Il se rend compte, en photographiant dans les rues et les lieux
publics, qu’il exploite la misère. L’art peut aussi pousser vers les excès.
...et je me suis revu cinq ans plus tôt dans les venelles d’un
bidonville de Manille, devant moi cette femme que j’avais voulu photographier
et qui m’avait toisé, m’accusant de chercher à faire mon commerce avec sa face
de miteuse, la femme criant presque, Dis-moi combien vont te rapporter ces
photos avec nos faces curieuses ? Tu dégages ou je vais ameuter du monde qui va
accourir pour te lyncher ! Et alors que je m’éloignais du piège, j’avais
entendu sa voix de nouveau, Reviens ! De toute façon, qu’on me photographie ou
pas ne change rien à ma condition. Tu me donnes quelques dollars ? (pp.247-248)
Kerim retrouve Mina, mais il aura surtout réussi à mieux se comprendre, à saisir l’importance de cette femme dans sa vie. Peut-être
aussi que les deux se sont apaisés après ces épreuves.
SOCIÉTÉ
Le lecteur assiste à la montée des intégrismes religieux qui profitent
de toutes les situations pour s’imposer. Les femmes sont les premières à subir les
diktats de ces hommes qui se tiennent en haut de la pyramide sociale. Quand ils
arrivent à assujettir les femmes et qu’ils les forcent à s’effacer sous un
voile, ils peuvent respirer.
Ces battantes luttent et défendent leurs corps, protègent leurs
enfants et portent en elles le goût de la liberté. Edem Awumey nous emporte
dans un monde en ébullition, nous confronte avec des idées qui menacent les
fondements de la civilisation. Les intégrismes religieux font régresser au
temps où Dieu ou Allah décidaient des manières de vivre, se faufilaient dans
les maisons pour régler les rapports intimes.

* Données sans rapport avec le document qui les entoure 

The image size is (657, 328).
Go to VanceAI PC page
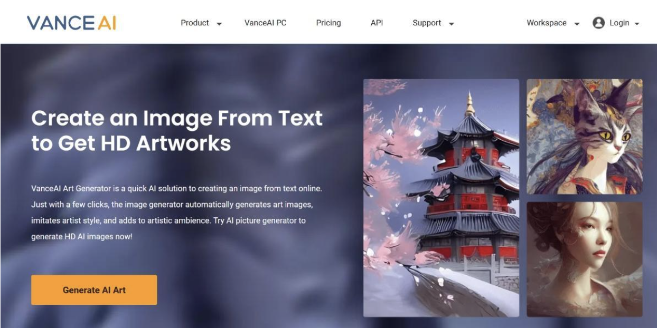[x=265, y=23]
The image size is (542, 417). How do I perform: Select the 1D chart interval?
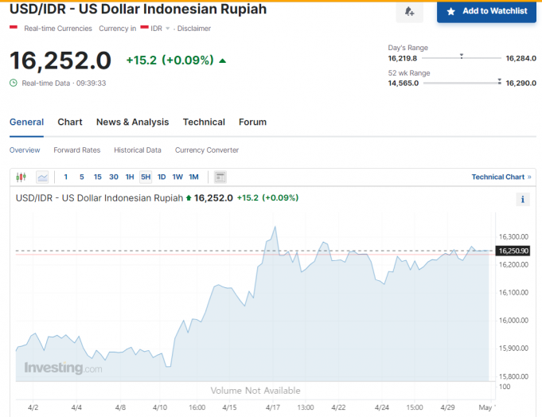pyautogui.click(x=162, y=177)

Des scènes terribles, des confrontations que les femmes gagnent
quand elles décident de marcher vers les policiers en se dénudant devant la
rangée des porteurs de matraques. Étourdissant, mais humain, senti, tendre aussi,
cinglant et dérangeant.
Mina au pays des
ombres nous pousse dans ces turbulences qui font souvent des images à
la télévision. Rien cependant ne peut remplacer un roman qui nous fait voir et
sentir avec tous nos sens. Parce que ces luttes, nous préférons souvent les ignorer
et nous étourdir devant les pitreries d’un président américain qui ne sait plus
quoi inventer pour basculer dans les absurdités d’Ubu roi de monsieur Jarry.
MINA PARMI LES OMBRES, un roman d’EDEM AWUMEY, Éditions BORÉAL, 2018, 258 pages, 29,95 $.